I want to start this discussion by saying that there are many mathematicians (myself included) who believe that counting base-12 would be much easier mathematically than counting base-10. It is fairly obvious as to why we count in base 10 (hint: look at your hands!). The reasoning behind base-12 instead of base-10 comes down to the number of factors of the base. The factors of 10 are 1, 2, 5, and 10 whereas the factors of 12 are 1, 2, 3, 4, 6 and 12. We count angles in multiples of 12 (360 degrees in a circle for example) as well as measure the passage of time and it is therefore a better system to use. If only we had been born with an extra finger on each hand we would be using a (slightly) more powerful number base as our default.
The naming for the Nooka duodecimal system is only slightly different from the decimal system, with the addition of “e” and “el” for 11 and 12. This is an improvement over the standard base-12 where the numbers 10 and 11 agree instead labelled A and B and 10 is used for 12 (to ensure that the system can be used for values greater than 12). Similarly to the Nooka decimal linguistic structure, this is very easy to use and makes systematic sense.

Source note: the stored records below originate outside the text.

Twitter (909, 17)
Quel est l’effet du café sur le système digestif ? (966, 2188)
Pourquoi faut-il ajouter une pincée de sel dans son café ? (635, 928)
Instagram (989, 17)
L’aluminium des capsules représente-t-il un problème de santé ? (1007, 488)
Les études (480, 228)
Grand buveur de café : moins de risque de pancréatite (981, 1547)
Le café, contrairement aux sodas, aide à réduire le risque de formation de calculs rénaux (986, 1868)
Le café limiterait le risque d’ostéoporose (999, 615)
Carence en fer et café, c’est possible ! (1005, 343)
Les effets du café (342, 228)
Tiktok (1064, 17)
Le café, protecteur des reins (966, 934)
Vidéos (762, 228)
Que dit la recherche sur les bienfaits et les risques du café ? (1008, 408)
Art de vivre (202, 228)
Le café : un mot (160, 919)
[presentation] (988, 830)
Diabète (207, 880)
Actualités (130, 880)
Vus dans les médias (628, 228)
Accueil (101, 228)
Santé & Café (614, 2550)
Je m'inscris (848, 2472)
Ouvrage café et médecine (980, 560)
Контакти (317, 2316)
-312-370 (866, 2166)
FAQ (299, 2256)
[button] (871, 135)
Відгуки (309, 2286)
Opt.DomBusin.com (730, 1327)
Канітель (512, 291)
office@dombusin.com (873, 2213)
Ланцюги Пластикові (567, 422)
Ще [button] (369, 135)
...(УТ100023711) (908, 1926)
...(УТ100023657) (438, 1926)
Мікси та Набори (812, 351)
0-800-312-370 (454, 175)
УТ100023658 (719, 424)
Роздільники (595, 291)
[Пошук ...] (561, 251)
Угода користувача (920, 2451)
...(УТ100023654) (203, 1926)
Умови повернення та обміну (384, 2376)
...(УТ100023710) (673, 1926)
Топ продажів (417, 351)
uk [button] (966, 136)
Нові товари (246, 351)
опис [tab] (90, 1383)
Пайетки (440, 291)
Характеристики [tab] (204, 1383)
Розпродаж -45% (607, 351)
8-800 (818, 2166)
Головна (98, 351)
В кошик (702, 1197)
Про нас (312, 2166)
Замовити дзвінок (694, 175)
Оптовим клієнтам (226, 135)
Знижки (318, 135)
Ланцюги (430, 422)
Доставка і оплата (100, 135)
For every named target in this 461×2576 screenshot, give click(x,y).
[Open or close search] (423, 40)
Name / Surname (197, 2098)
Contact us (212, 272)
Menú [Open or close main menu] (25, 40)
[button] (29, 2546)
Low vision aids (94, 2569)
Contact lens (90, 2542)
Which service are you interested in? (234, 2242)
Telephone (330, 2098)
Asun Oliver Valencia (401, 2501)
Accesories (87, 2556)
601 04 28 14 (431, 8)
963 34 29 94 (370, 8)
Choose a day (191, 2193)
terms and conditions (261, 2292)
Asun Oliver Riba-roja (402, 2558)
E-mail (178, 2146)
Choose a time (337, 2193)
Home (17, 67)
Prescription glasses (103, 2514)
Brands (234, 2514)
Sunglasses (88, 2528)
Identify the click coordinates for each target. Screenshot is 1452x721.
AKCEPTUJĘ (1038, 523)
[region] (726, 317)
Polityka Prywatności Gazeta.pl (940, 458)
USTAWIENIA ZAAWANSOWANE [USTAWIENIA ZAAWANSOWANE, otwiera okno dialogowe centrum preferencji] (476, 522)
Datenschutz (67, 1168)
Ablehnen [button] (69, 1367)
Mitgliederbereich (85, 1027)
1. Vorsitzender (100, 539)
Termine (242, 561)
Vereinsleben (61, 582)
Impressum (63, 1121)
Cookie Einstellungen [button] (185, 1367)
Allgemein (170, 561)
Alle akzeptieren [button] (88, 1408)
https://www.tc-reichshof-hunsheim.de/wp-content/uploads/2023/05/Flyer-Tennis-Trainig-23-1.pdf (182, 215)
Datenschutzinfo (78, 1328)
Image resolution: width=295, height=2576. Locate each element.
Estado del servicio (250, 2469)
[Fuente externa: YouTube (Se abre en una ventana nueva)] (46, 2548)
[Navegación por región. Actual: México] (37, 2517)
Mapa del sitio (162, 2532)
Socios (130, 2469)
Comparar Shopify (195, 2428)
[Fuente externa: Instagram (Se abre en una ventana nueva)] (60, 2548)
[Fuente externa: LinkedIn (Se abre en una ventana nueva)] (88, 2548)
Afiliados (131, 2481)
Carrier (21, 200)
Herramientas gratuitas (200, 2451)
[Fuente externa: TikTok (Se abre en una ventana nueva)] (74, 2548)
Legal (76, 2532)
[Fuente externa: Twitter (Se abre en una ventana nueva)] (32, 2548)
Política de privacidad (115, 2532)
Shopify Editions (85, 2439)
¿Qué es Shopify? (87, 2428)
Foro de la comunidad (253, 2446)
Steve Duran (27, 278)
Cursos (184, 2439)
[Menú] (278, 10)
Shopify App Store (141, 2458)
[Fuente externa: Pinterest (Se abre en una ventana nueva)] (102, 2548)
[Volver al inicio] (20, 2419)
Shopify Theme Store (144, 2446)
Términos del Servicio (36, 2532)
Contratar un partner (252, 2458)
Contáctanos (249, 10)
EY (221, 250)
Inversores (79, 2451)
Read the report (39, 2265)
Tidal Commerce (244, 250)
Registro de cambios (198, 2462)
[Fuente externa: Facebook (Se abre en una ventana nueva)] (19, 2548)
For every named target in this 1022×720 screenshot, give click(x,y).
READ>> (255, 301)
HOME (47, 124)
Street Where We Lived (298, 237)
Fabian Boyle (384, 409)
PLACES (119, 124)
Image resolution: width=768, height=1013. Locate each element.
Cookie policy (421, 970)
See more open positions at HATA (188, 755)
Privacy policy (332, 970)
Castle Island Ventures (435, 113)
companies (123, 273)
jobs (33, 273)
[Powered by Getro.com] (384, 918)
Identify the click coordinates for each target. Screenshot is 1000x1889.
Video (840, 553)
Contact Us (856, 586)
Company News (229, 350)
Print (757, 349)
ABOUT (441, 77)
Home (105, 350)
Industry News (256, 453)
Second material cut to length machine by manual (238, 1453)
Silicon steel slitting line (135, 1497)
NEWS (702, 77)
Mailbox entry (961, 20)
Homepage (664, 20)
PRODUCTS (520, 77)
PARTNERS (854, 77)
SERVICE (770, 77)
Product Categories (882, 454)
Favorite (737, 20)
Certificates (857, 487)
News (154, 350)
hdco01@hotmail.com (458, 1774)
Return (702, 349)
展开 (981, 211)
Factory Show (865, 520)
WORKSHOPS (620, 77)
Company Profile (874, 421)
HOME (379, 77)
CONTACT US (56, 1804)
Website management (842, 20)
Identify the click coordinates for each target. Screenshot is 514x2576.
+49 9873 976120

When it comes to the visual representation of the values, the Nooka system is runic although follows a logical pattern of adding markers to your number to display what number you have. The issue with this system however, is not that doing simple maths is hard, far from it, doing basic addition or subtraction would be easy using this representation, although one would have to learn some rules to be able to multiply and divide. The issue is the number of symbols used to represent some of the numbers. For example “orelor” which is only on the fifth row is already required to have 3 symbols, yet this is not a sufficiently high enough number to warrant this complexity. In standard duodecimal, the use of the 12 alphanumeric symbols implies that 143 in decimal is written as BB in standard duodecimal but requires 3 characters in Nooka’s system. Seemingly then trying to write a larger number like 353 in decimal goes from being 255 in standard duodecimal to a series of more than 3 characters in Nooka making it very hard to distinguish placement (I made an attempt and retrieved a 5 symbol number for this).
Both the Nooka systems are an interesting premise, to provide a universal linguistic system (and graphical representation) of the numbers in 2 different bases. The linguistic setup for the decimal system is I believe a very good idea. The logical structure provided would aid and improve the grasping of mathematical concepts by those learning it, whilst at the same time retaining the use of the standard graphical representation used worldwide.
The duodecimal system itself I believe has real promise but is unlikely to ever be used as the default due to our 10 fingers and 10 toes. As for the Nooka duodecimal system, I find the use of the runic symbols cumbersome in anything more than basic addition and this would lead to in actuality a restriction in the usage of what is a far more flexible counting system.
In closing, The Nooka systems are interesting, and the linguistic setup of the decimal system is for me a winning idea, but the big question is, why would I use that instead of something like Mandarin (or a tweaked version of Mandarin) which has already got an extremely large number of users?
Personal note, I am very grateful to the people of Nooka, Jon Patterson who contacted me and Matthew Waldman who designed the system for contacting me and asking me to look into their work. I would gladly help them in the future and found this to be a most enjoyable and interesting bit of side research.